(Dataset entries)
========================================================================

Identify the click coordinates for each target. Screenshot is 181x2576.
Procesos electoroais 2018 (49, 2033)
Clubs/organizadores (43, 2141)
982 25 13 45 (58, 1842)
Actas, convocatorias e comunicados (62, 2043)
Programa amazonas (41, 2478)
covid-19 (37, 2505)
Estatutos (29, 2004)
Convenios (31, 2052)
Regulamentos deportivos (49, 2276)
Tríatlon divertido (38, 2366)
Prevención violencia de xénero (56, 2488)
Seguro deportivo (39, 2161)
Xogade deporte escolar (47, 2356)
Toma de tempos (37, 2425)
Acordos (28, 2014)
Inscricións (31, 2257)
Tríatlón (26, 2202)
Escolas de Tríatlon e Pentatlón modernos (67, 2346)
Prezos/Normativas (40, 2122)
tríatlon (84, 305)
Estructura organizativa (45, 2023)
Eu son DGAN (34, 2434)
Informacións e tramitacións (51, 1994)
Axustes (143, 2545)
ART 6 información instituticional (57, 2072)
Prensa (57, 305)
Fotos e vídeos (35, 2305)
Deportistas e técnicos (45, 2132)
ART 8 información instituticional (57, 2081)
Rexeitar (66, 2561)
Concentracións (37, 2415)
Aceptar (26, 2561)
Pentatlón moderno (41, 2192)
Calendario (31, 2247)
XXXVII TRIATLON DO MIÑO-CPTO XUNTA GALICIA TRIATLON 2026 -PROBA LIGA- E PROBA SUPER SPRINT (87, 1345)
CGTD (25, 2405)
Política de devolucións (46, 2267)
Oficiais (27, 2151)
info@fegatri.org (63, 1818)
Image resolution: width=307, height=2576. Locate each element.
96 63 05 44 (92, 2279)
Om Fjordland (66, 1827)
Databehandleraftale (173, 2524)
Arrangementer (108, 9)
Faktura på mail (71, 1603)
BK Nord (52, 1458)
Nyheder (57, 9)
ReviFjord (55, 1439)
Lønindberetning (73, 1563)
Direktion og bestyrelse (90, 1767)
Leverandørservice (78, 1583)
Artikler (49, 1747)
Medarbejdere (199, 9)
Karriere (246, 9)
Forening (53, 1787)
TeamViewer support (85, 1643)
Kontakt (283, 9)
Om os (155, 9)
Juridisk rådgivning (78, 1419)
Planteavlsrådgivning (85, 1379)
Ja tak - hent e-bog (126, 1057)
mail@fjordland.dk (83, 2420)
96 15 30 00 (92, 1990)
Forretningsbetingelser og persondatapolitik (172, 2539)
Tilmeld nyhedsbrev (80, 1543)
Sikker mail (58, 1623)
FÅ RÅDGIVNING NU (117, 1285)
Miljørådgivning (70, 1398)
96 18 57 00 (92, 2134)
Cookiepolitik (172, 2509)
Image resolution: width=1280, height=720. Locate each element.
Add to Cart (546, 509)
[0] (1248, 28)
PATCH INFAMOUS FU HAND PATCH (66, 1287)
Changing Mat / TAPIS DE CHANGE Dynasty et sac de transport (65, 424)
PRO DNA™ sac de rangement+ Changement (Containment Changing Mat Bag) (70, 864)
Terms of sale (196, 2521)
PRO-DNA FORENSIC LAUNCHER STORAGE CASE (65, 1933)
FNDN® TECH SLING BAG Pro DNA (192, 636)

========================================================================

Filter the entries above down to the lines that hold the word "resolution", and copy those lines.

Image resolution: width=307, height=2576. Locate each element.
Image resolution: width=1280, height=720. Locate each element.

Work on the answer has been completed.